With the increasing demand for high quality and efficiency in the manufacturing industry, laser technology changes steel processing, becoming an increasingly important tool for steel cutting and shaping. Laser technology modernizes the steel industry. It has advantages over traditional flame cutting and plasma cutting. Its benefits include high precision and low heat impact.
What is laser technology?
A laser is a highly coherent, monochromatic beam of light produced by stimulated radiation.
A laser is formed when atoms or molecules are excited by external energy, such as an electric current or light. This excitation causes them to jump from a lower to a higher energy level. When they return to the lower energy level, they release photons. These photons form a high-intensity coherent beam when they resonate with each other in an optical resonant cavity.
The laser beam has three main properties:
Monochromaticity: ensures that the energy of the beam is concentrated.
Coherence: improves the stability of the beam.
Directionality: enables high-precision control of laser energy.
These properties make the laser an ideal tool for cutting and processing steel materials.

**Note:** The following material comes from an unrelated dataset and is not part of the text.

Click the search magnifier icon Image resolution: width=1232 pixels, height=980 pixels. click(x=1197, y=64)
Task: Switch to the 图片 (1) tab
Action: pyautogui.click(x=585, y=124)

The "interaction" between lasers and steel
The application of laser technology in steel cutting relies mainly on the photothermal effect. Laser technology changes steel processing by using a high-energy laser beam to irradiate the surface of steel. Its energy is absorbed by the material and converted into heat, resulting in a sharp rise in local temperature, which leads to melting or vaporization. This highly efficient way of concentrating energy not only improves cutting accuracy but also reduces the deformation of the material when it is heated.
Advantages of Laser Cutting
Laser cutting works by focusing a high-energy beam. It heats the local material to a molten or vaporized state. Then, an auxiliary gas, such as oxygen or nitrogen, blows away the molten material.Compared with traditional methods, laser cutting has the following advantages:
High accuracy: the error is only ±0.2 mm, which is substantially better than the ±0.5 mm of conventional cutting methods.
Small heat-affected zone: Due to the high concentration of laser energy, the heat-affected zone is significantly reduced, from 3.5 mm to 2.0 mm.
High efficiency: cutting speeds are increased by 33%, enabling faster completion of high-volume production tasks.
In automotive manufacturing, for example, high-strength steel plates need to be cut precisely in order to maintain the mechanical properties of the material. Laser cutting not only achieves this, but also increases efficiency by optimizing parameters such as power density and cutting paths.
Laser welding: the art of joining
Laser welding utilizes the high energy density of a laser beam to rapidly heat the material to a molten state, thus enabling joining. Laser welding offers the following significant advantages over conventional welding:
Deep penetration welding: Increases the depth of the weld and improves the strength of the joint.
Fast speed: welding speed is faster than traditional welding methods.
Small heat-affected zone: reduces thermal deformation and residual stress.
This technology is widely used in fields such as aerospace and shipbuilding. In thick steel plate welding, the strength of the weld can be significantly improved by precisely controlling the laser power and welding speed. For example, a shipbuilder has increased weld strength from 450 MPa to 540 MPa using laser welding technology, and has also significantly reduced heat distortion.
Laser Surface Treatment: Enhancing Steel Properties
Laser surface treatment technologies, including laser hardening and laser cladding, are primarily used to improve the surface properties of steel materials. Laser hardening increases the surface hardness of a material through rapid heating and cooling, while laser cladding extends the service life of steel by adding a wear and corrosion-resistant coating to the surface of the material.
For example, by adjusting the laser power and scanning speed, a manufacturing plant increased the surface hardness of steel plates by 15%, significantly enhancing the material's wear and corrosion resistance. This technology is particularly suitable for fields such as mechanical engineering and mold processing.
Laser Additive Manufacturing: The Future of Manufacturing
Laser Additive Manufacturing (i.e. 3D printing technology) is an advanced process for building complex parts by stacking materials layer by layer. A laser beam is used as a heat source to melt metal powder and gradually solidify it into shape. This technology shows great potential in the manufacture of precision parts and is particularly suitable for aerospace and complex industrial equipment.
Case Study: Breakthrough in Shipbuilding
After adopting laser cutting and welding technology, a shipbuilding factory solved the problems of thermal deformation and lack of strength in thick steel plates. This also significantly improved production efficiency. In cutting 30 mm thick steel plates, the laser cutting speed reached 2 m/min, marking a 33% improvement over traditional methods. For welding, by adjusting the laser power and speed, a weld depth of 6 mm was achieved. This adjustment also improved the quality of the weld seam. These technical improvements have resulted in a stronger hull structure and a significant increase in product competitiveness.
Summarize and Prospect
Laser technology has revolutionized the steel processing field with its high precision, high efficiency, and low heat impact. Laser technology changes steel processing by enhancing quality and efficiency in various applications, ranging from cutting and welding to surface treatment and additive manufacturing. This technology is advancing rapidly. It will become increasingly vital in the steel industry. This will drive innovation and propel the manufacturing sector to new heights.